While Russo did, begrudgingly, acknowledge Ohtani’s greatness, delivering the late knockout punch Japan sorely needed, he didn’t hold back in his criticism of Trout, scoffing at the notion that his career accolades measure up to all-time greats like DiMaggio and Ruth. “Ohtani’s great. He did a great job. Let’s leave him alone and put him on the side for a second,” said Russo during his weekly appearance on First Take. “Did you see the headlines today? Epic at-bat. Incredible moment. What? Why, because they’re teammates? Trout does nothing but strike out. Trout struck out twice in the game. Everybody talks to me about Trout as DiMaggio. Trout strikes out 175 times a year.”
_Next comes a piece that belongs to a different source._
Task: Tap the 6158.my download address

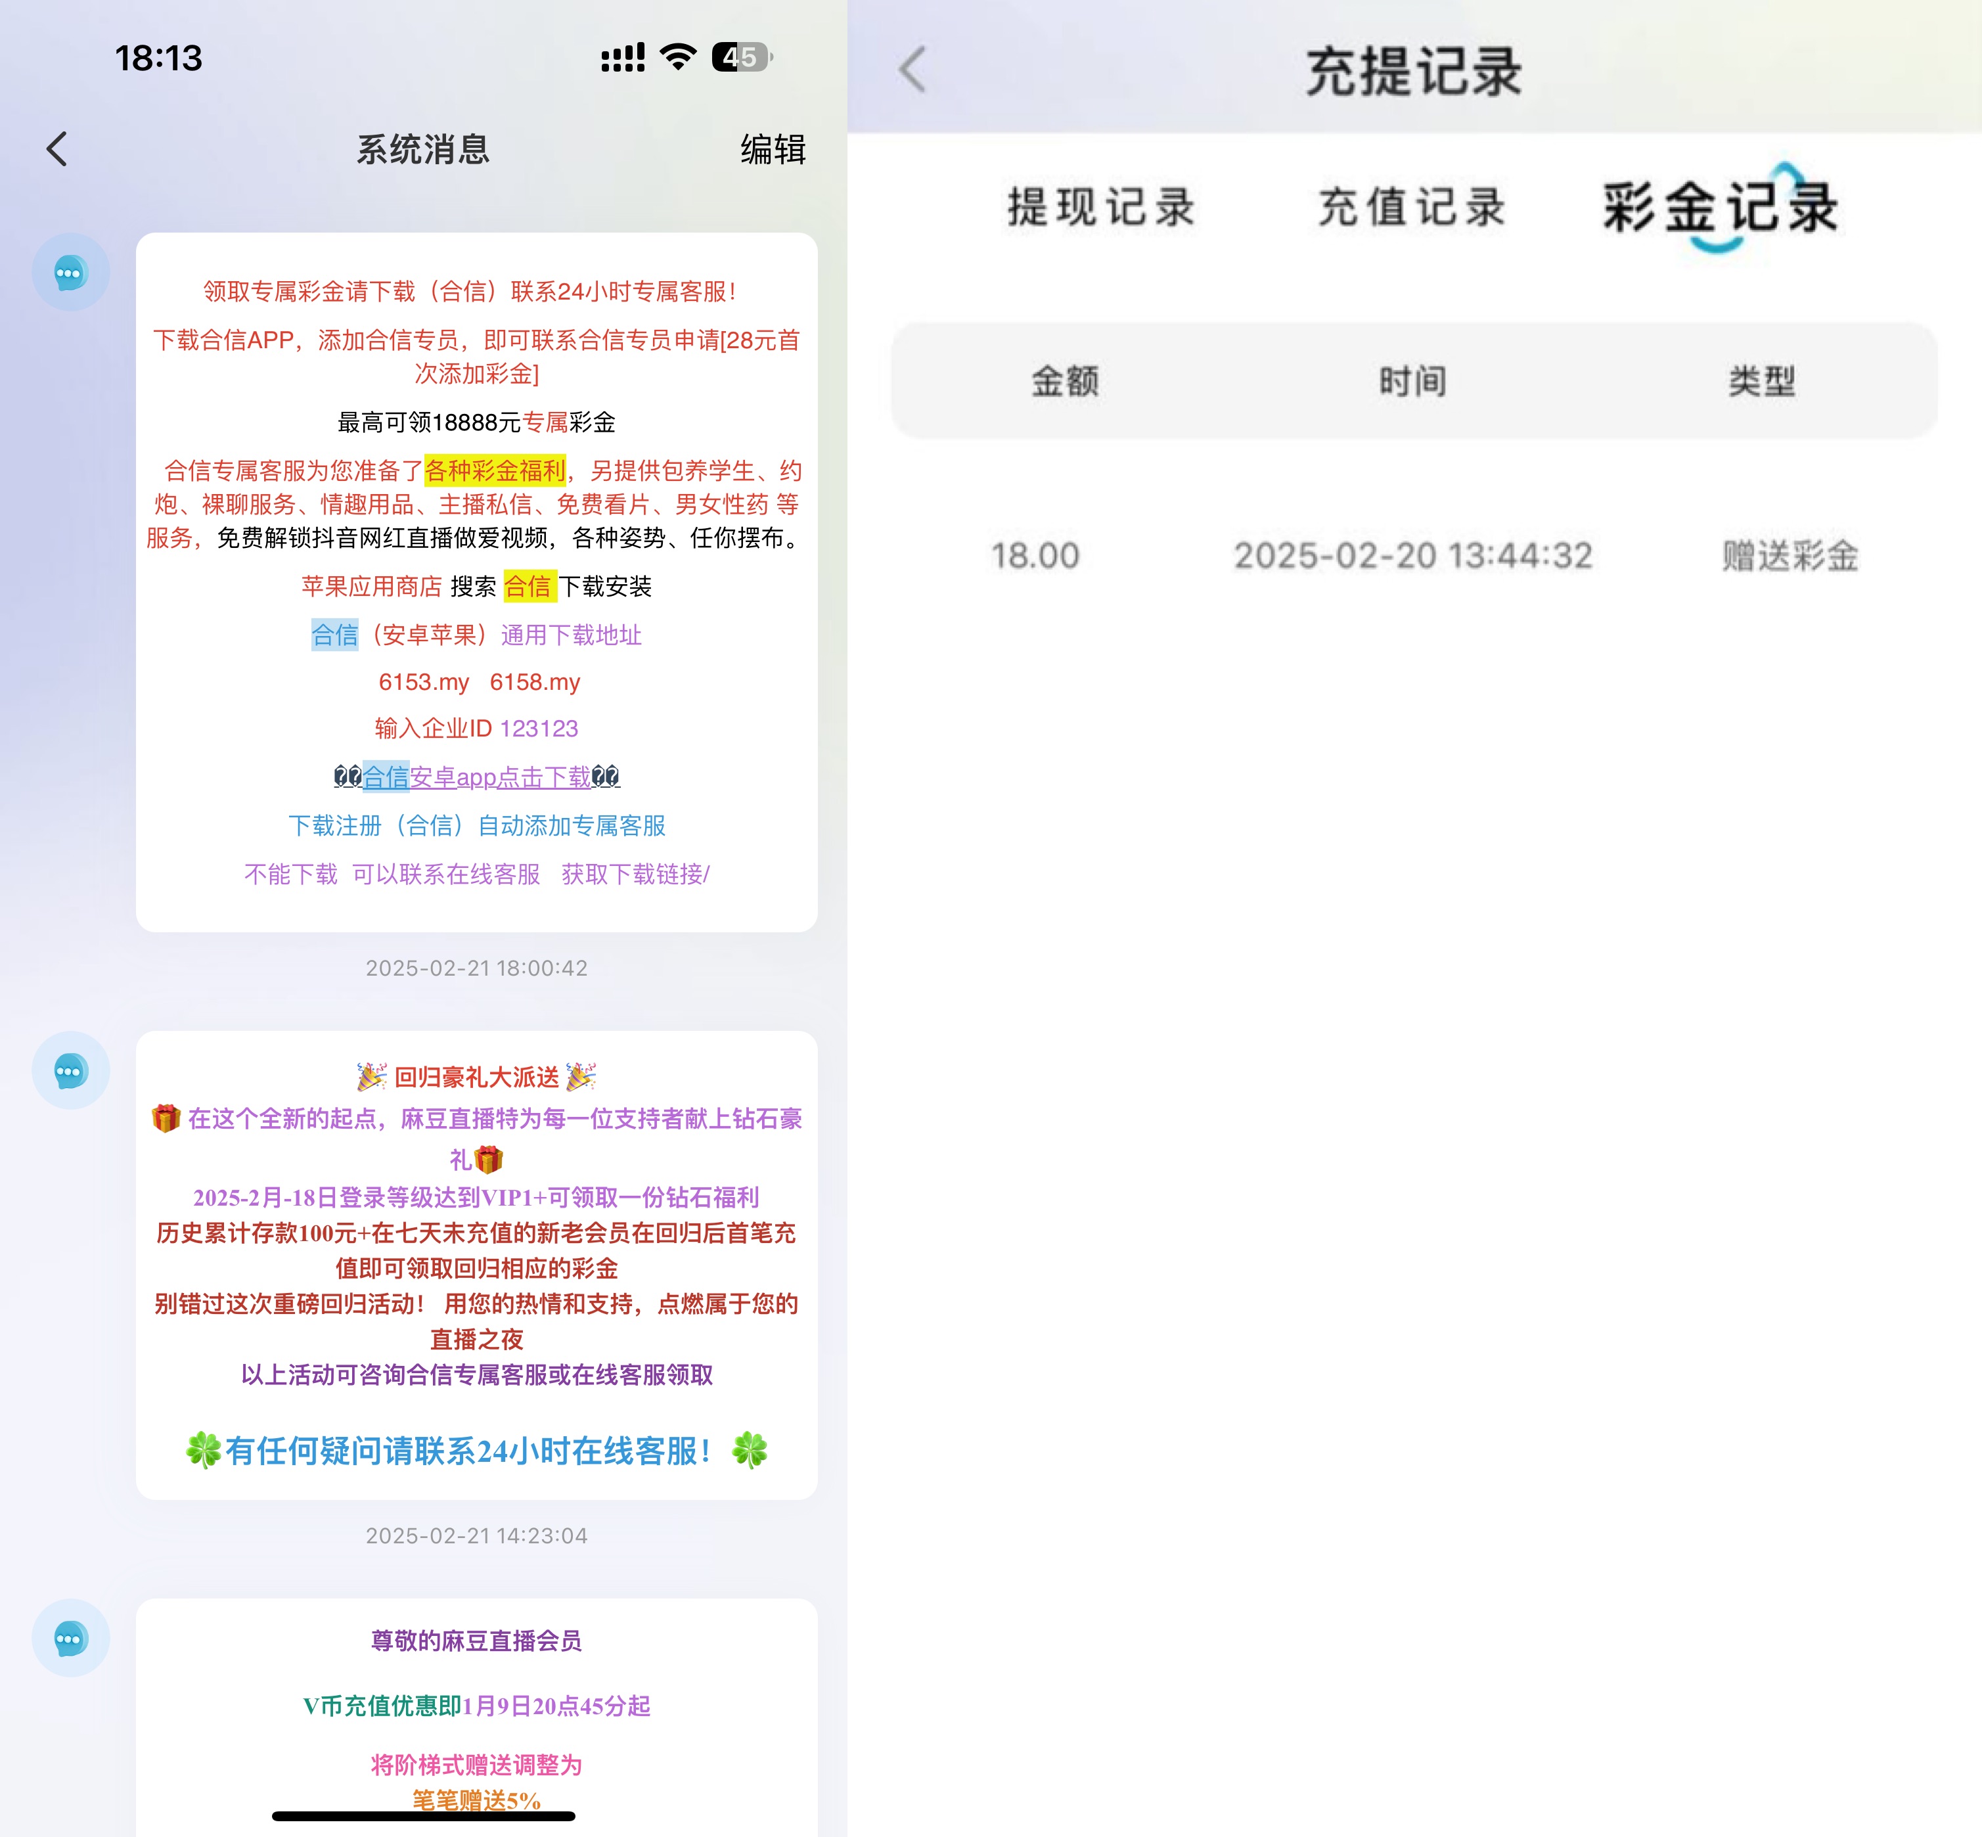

Trout actually struck out three times in the loss to Japan, though suggesting his legacy will be defined by one at-bat against a flame-throwing mutant throwing 102 mph is laughable analysis, exemplifying the kind of cartoonish, clickbait arguments that have become a staple of debate television.
“We’re going to make this out to be an epic at-bat?” asked an exasperated Russo. “It was two outs, nobody on. It wasn’t like the bases were loaded. It wasn’t like he was the winning run at the plate. It wasn’t like he fouled off any pitches.”
Of course, this performative bluster is more or less Russo’s calling card, embracing his role as First Take’s nominal contrarian, adamantly defending athletes from the past while scarcely acknowledging today’s stars, who he sees as entitled and undisciplined. The radio veteran of “Mike and the Mad Dog” fame would later make a startling admission, copping to taking an edible at a recent Bruce Springsteen concert, much to the discomfort of his ESPN colleagues Molly Qerim and J.J. Redick.
If nothing else, the gummy-loving 63-year-old certainly has a knack for going viral.